Still, that’s not the deal on offer. You have to buy an incarnation lottery ticket, and the results would be random.

I’m not big on dividing people up by abstract categories, and I certainly don’t mean them to be pejorative. But as a historical matter, being born poor, gay, black, Jewish, ugly, weird, handicapped, etc. today may certainly come with some problems or challenges, but on the whole those traits are less of a shackle or barrier than at any time in the past. The only trait where I think it might be a closer call is dumbness. All other things being equal, a not-terribly-intelligent person with a good work ethic and some decent values might have had more opportunities before machines replaced strong backs. But even here, I can think of lots of exceptions.

What Makes Us Rich

Anyway, here’s the Thing. I mean here’s the thing: All the wealth we’ve accumulated is ultimately between our ears.

While working on my book, I read all these different accounts of where capitalism comes from. I was amazed by how many of them start from the assumption that wealth is . . . stuff. Depending on which Marxist you’re talking to, capitalism is the ill-gotten-booty of the Industrial Revolution, slavery, imperialism, and the rest. I don’t want to get into all of that here — there will be plenty of time when the book comes out.

But all of these assumptions are based on the idea that having stuff makes you rich. Now, in fairness, that’s true for individuals. But it doesn’t really work that way for societies.

Writing about Venezuela earlier this week is what got this in my head. Venezuela is poor and getting poorer by the minute: Babies are dying from starvation.

Meanwhile, Venezuela has the largest proven oil reserves in the world. According to lots of people, not just Marxists, this should make no sense. Oil is valuable. If you have more of it than anyone else, you should be able to make money. For a decade, the American Left loved Hugo Chávez and then Nicolás Maduro because they allegedly redistributed all of the country’s wealth from the rich to the poor. These dictators were using The Peoples’ resources for the common good. Blah blah blah.

It turns out that the greatest resource a country has is its institutions. In economics, an institution is just a rule, which is why the rule of law in general and property rights in particular are the most important institutions there are, with the exception of the family. Take away the rule of law in any country, anywhere and that country will get very poor, very fast. Stop protecting the fruits of someone’s labor, enforcing legal contracts, guarding against theft from the state or the mob (a distinction without a difference in Venezuela’s case) and wealth starts to evaporate.

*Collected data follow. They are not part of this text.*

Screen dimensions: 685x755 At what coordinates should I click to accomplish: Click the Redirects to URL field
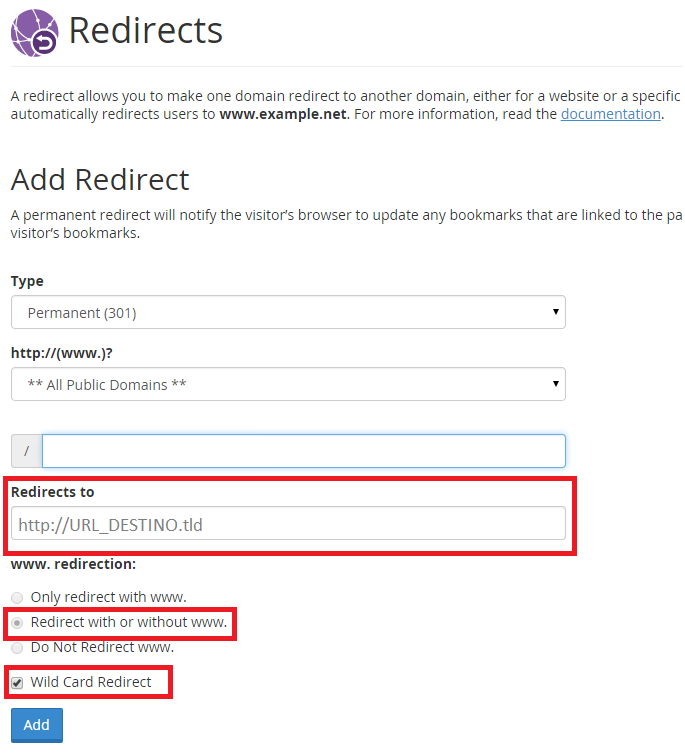coord(288,524)
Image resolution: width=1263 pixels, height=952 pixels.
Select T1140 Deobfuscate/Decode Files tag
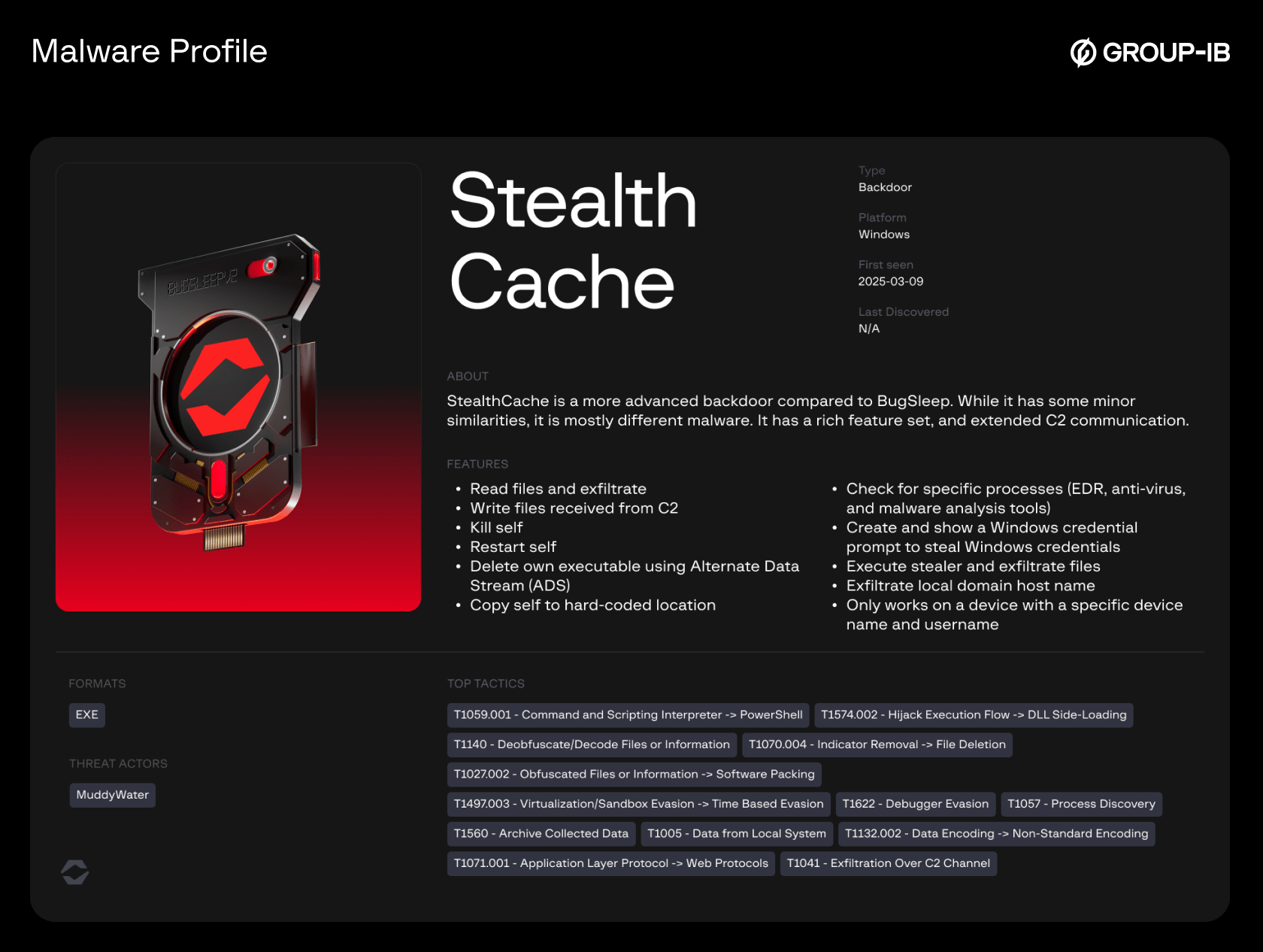point(592,744)
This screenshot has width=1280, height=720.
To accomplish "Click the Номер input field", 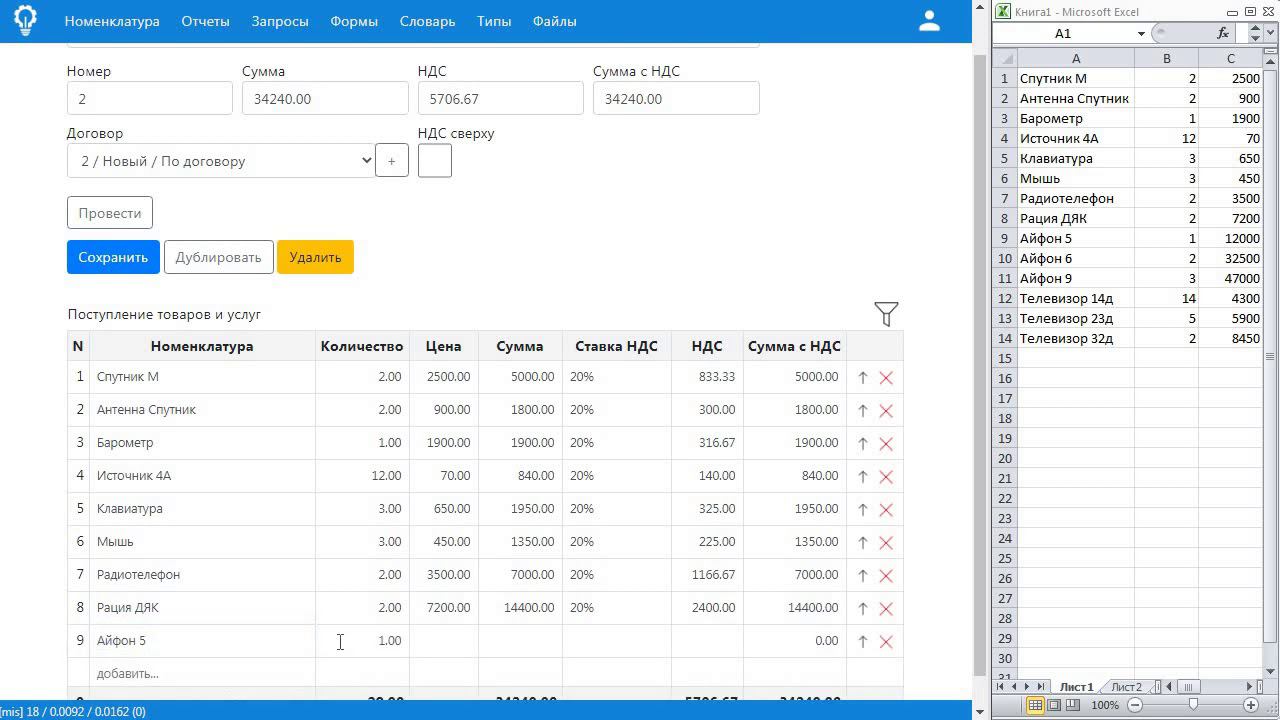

Take away the rule of law in any country, anywhere and that country will get very poor, very fast.

But even that is too complicated. Oil is worthless on its own. If you went back in time to the Arabian Peninsula before oil became a valuable commodity, you wouldn’t look at the squabbling nomads and call them rich, even though they were playing polo with a goat’s head above billions of barrels of oil. Go get lost in the Amazon by yourself. What would you rather have, a map or big-ass diamond? The diamond only has value once you get out of the jungle, but you can’t get out without the map.

I know what you’re thinking: This reminds me of when Captain Kirk had to fight the Gorn. The planet Kirk lands on is full of minerals and gems worth a fortune elsewhere but, as Kirk says, he’d gladly trade it all for a phaser or a good club. Eventually, Kirk wins the fight because the real weapon of value, i.e., the real value, was human ingenuity. This is what Julian Simon meant when he said human beings were the “ultimate resource.”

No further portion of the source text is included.